Extracted records:

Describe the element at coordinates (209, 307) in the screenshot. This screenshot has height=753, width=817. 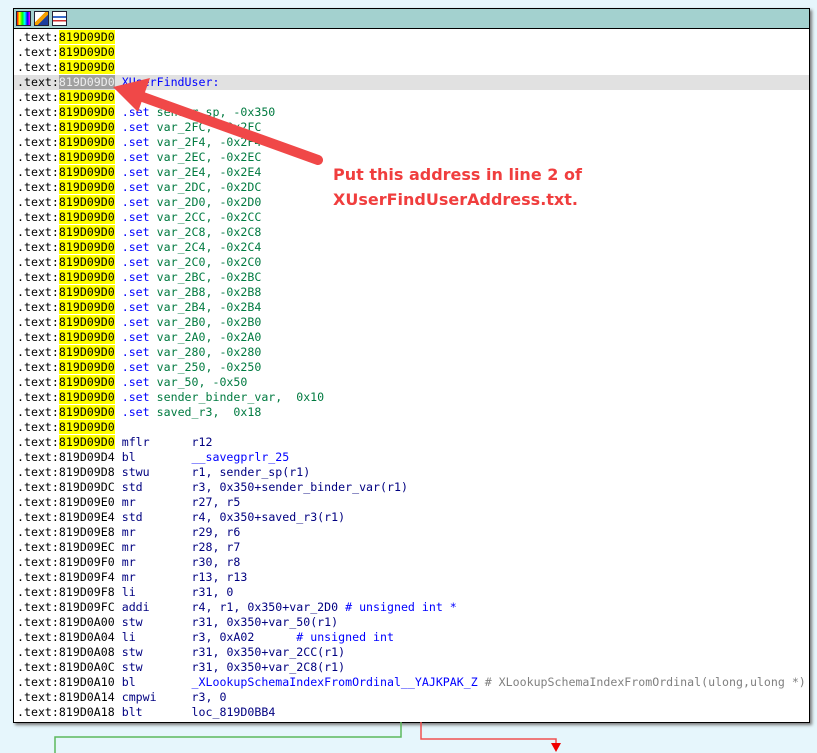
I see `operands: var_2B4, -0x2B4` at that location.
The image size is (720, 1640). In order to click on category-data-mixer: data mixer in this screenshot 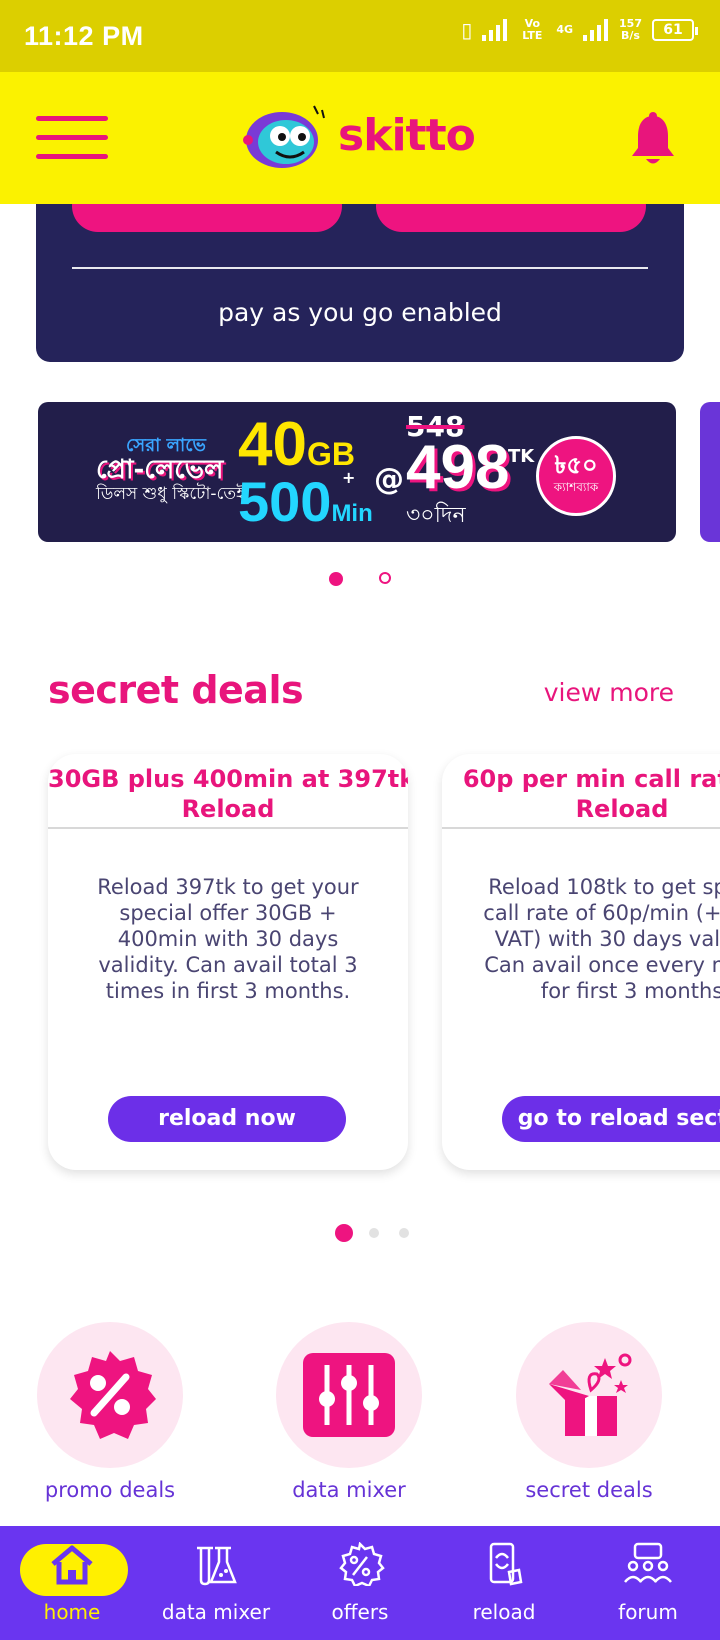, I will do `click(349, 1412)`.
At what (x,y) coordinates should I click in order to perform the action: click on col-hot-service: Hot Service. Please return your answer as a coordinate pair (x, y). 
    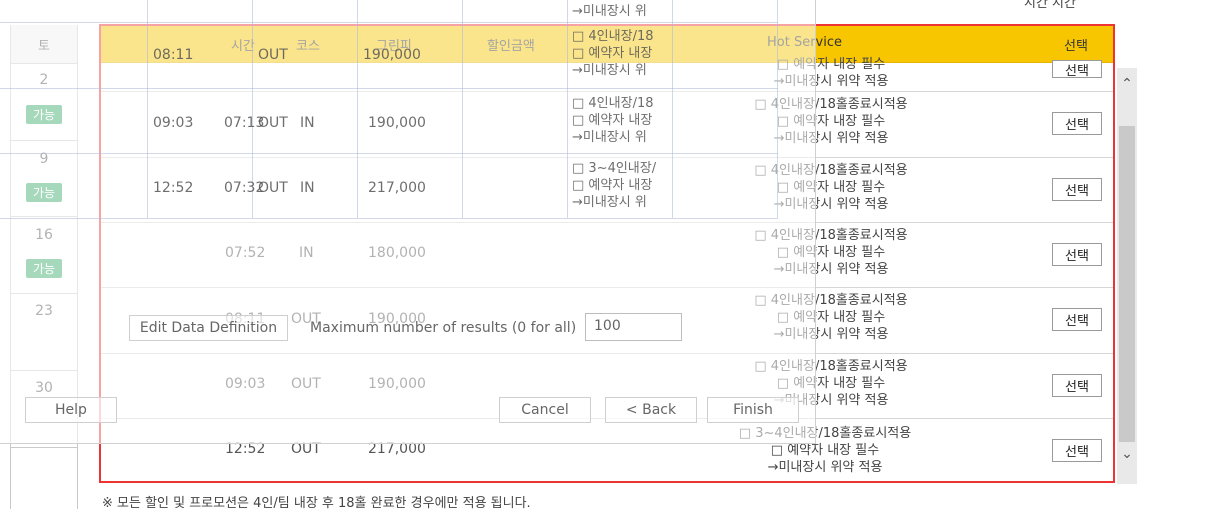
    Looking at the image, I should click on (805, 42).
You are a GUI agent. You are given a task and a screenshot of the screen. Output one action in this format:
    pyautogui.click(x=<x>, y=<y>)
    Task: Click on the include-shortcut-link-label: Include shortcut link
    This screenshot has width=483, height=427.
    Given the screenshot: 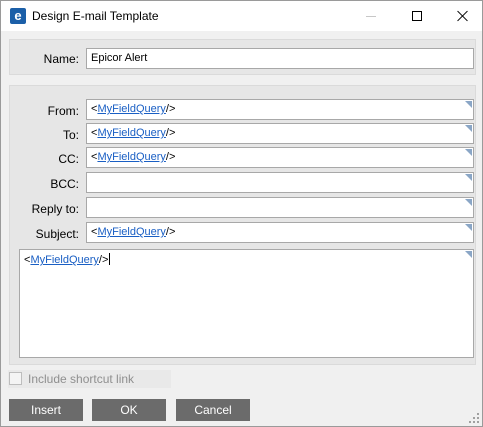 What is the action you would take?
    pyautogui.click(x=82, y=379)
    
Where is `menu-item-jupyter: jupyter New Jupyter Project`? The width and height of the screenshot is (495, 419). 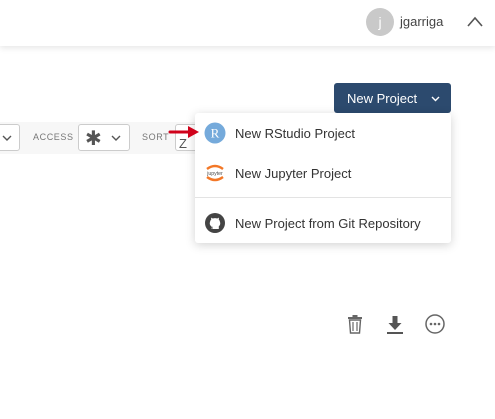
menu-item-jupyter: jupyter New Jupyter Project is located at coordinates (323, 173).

* Exercise brief:
Reproduce the records verbatim, starting at the line that contains "is (495, 419)." and continuing through the end of the records. Omit the pictures from your output.

* Result for this exercise:
Where is `menu-item-jupyter: jupyter New Jupyter Project`? The width and height of the screenshot is (495, 419). 
menu-item-jupyter: jupyter New Jupyter Project is located at coordinates (323, 173).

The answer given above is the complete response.